- [Texto proporcionado]
══════════════════════════════
26 de abril
Sweet is more. Es todo el problema del dulce. Por esa razón los viejos se agarran a él. Para la edad joven la ligereza y aparatosidad del dulce se pretende combatir con hielo. Me cansa. Al hielo le sucede como a la sal: desertiza el gusto. Una mañana de hace diez años entré en Sacha y vi armada una tarta que parecía de papel.
—Filo. Pasta filo con manzana.
Pepo Mumbrú la había descubierto en Francia, en el mercado de San Juan de Luz. Cada martes las paysannes llevan allí sus productos. Los dueños de un molino traen su pan y una tarta de ciruelas de Califonia, maceradas en Armagnac. Hecha con pasta filo. La filo, de origen árabe, muy antiguo, es harina y agua, escuetamente. Láminas crujientes y delgadísimas, sin grasa alguna.
De vuelta, hizo pruebas. Cirueñas. Cerezas. Peras. Y manzanas. Se quedo con las manzanas. Reinetas. Preparó con ellas y con azúcar, piel de limón y canela una compota, la distribuyó entre las láminas y confeccionó el dobladillo. Pintó la superficie con un poco de mantequilla en pomada, la dejó 15 minutos en el horno, espolvoreándola al sacarla con un poco de azúcar lustre. Y la dejó en mis manos.
══════════════════════════════
- [Consigna 1] Copie literalmente, del texto sobre la tarta de pasta filo, el fragmento que va desde "De vuelta, hizo" hasta "en mis manos.".
- [Consigna 2] Según el texto sobre la tarta de pasta filo, ¿dónde descubrió Pepo Mumbrú esa tarta?

- [Contenido del listado]
══════════════════════════════
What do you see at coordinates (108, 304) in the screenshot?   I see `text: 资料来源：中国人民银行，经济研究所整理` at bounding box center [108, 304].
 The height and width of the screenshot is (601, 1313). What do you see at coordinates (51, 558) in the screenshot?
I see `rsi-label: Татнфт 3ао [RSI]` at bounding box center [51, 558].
══════════════════════════════
- [Respuesta esperada 1]
De vuelta, hizo pruebas. Cirueñas. Cerezas. Peras. Y manzanas. Se quedo con las manzanas. Reinetas. Preparó con ellas y con azúcar, piel de limón y canela una compota, la distribuyó entre las láminas y confeccionó el dobladillo. Pintó la superficie con un poco de mantequilla en pomada, la dejó 15 minutos en el horno, espolvoreándola al sacarla con un poco de azúcar lustre. Y la dejó en mis manos.

- [Respuesta esperada 2] En Francia, en el mercado de San Juan de Luz.